My standard paragraph for explaining what a medical transcriptionist does (because everyone always says, “a what???” when they ask what I do): When a doctor sees a patient, he will usually dictate a report detailing what went on during the visit, the history of the illness, the exam, his impressions of what is wrong, the plan for how to proceed, etc. The transcriptionist then listens to the report, types it, and pretties it up to make it suitable for reading (listening to some of these people talk, you have to think “gee, you’d think with all that school, an English class might have crept in there somewhere…” and I’m not talking about the English-as-a-second-language guys). So nope, not the same thing.

The schools Mishell mentioned will want all students to have good typing skills (I think 45 - 50 wpm is bare minimum for starters, but I haven’t checked lately) and they will want to make sure that the student has decent grammar, punctuation and spelling. (How did I slip through the cracks?) One thing that new students may obsess about are commas–where to put 'em, when to take 'em out, and so forth. I don’t know how comma-obsessed real-world transcriptionists are, but I know that in some circles, a comma is a big deal.

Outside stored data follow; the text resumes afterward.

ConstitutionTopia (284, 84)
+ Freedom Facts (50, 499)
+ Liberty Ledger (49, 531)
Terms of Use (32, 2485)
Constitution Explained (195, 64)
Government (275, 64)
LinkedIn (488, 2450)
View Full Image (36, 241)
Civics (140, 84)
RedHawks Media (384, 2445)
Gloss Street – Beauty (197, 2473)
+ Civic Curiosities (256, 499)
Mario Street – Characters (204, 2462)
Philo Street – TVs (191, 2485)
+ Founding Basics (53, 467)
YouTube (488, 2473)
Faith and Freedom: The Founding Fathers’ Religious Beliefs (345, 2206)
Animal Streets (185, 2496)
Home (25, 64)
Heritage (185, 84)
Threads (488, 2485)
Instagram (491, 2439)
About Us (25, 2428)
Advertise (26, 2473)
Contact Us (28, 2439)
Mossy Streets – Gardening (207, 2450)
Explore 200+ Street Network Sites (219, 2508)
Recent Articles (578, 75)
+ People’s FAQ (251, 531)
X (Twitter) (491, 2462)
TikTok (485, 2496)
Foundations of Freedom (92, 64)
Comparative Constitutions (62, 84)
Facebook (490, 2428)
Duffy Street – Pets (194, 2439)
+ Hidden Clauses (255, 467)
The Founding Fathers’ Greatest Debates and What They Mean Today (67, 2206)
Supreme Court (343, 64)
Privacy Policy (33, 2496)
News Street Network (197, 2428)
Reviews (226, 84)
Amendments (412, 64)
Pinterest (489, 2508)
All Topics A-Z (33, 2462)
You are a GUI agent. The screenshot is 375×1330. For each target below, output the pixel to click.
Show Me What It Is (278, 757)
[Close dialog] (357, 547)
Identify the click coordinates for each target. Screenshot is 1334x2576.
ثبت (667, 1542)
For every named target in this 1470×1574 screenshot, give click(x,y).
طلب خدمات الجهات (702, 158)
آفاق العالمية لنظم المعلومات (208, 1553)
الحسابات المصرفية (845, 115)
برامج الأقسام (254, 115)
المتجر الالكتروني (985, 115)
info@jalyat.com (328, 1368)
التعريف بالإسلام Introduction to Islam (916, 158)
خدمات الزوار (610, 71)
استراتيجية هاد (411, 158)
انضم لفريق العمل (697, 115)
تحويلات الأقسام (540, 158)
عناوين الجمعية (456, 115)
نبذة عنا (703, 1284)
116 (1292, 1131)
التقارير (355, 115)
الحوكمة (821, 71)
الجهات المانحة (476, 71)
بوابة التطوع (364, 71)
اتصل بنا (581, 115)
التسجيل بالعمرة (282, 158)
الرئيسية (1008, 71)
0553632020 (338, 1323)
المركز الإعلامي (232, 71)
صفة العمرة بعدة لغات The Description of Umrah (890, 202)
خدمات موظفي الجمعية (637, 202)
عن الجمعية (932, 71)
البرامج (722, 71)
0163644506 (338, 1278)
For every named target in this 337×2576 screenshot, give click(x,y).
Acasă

So far Mishell has been saying all the stuff I’ve heard from other sources. It’s not for everyone, it’s not “easy money,” it’s not for someone who thinks they can sit in their bathrobe and slippers and work a few hours and then laze around for the rest of the day. It’s hard work, and you’ve got to like it. So far (at least as far as I’ve gotten with my studies) I do like it. But it sure isn’t easy. There’s a lot of anal-retentive stuff to it, lots of looking up a medical term and trying to figure out which thing the doctor was mumbling. It is not for everyone.

Man, ain’t that the truth. I gave a grammar refresher workshop last week, and I had to stand there arguing with this particular transcriptionist who must have a giant semicolon wedged in her…well…colon. :slight_smile: She just would not believe me that a semicolon is not required between two independent clauses when a coordinating conjunction is present, a comma is sufficient. I even read aloud from the Gregg manual. I’ve witnessed heated discussions on message boards regarding whether “fingerbreadths” should be one word or two. It’s insanity, sheer insanity.

Oh dear. I had hoped it would be better and less out in the Real World. I was obviously hoping for too much. Scary. :eek:

I answered an ad on Craig’s List and took a test. My qualifications? I was a biology major and, during my years as a journalist, I spent a lot of time pulling quotes off of microcassette recorders. So you certainly can just fall into a job, but I got pretty lucky.